Back at the restaurant, one of the movement’s leaders tells me the mood has changed since the Ottawa arrests. “Now people want to protest less,” says Mohamed Cherfi, 34. “They are intimidated.”

They could also be protesting less because they seem to have won their battle. Of the original 1,000 non-status Algerians, Ottawa has so far approved and transferred 530 files to Quebec, according to provincial immigration spokesperson Marie-Josée Duhamel. Of the 279 files Quebec has re-examined so far, it has rejected outright only one applicant and asked that eight find Canadian sponsors.

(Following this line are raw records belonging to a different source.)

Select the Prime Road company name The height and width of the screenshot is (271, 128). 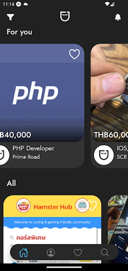(x=26, y=157)
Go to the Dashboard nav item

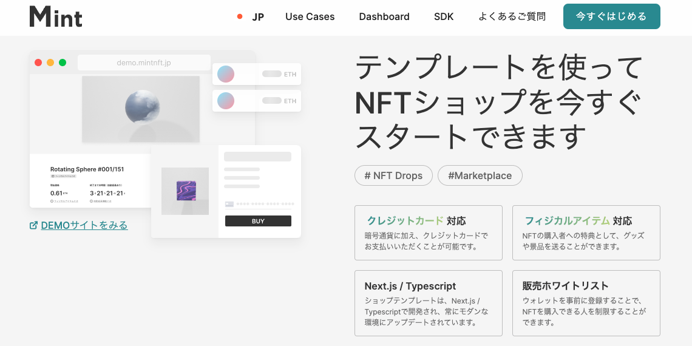pyautogui.click(x=384, y=17)
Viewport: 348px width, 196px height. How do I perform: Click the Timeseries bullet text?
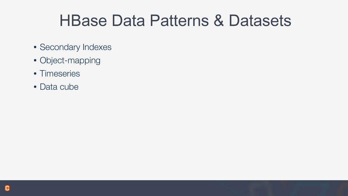click(x=60, y=74)

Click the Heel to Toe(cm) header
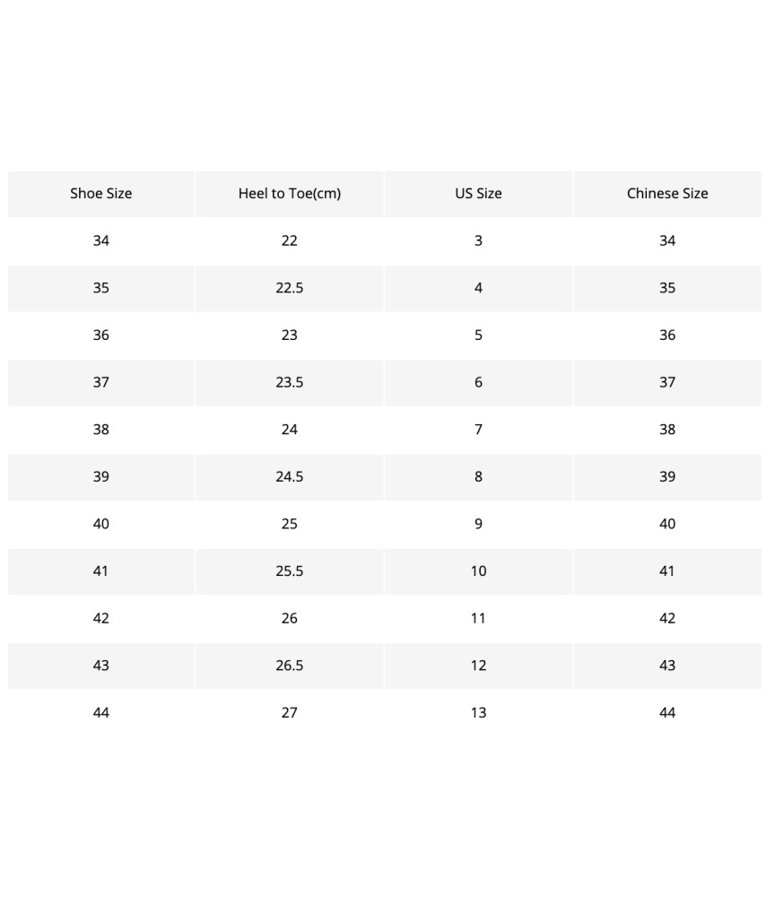pyautogui.click(x=290, y=194)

Duhamel could not say how many, if any, of the remaining 500 applications will be transferred to Quebec.

How did this government aboutface happen? “It’s a very specific situation,” says Immigration Quebec spokesperson Robert Gervais. “They were almost all in the Montreal area. And Minister Coderre said it is an exceptional situation and decided to have an exceptional solution.”

Massaouda Kellou says the Algerians have paid a high price. “The Algerians who were arrested are traumatized, but they don’t show it,” she says. “We are helping each other to heal. We spend lots of time together. We have lots of talks.”

I ask Kellou if she has plans to leave the movement after she gets back from her one-week vacation. “No, I will fight until all the Algerians are allowed to stay. It’s like someone with an illness. Injustice is my illness. When it’s gone, I’ll be healthy.”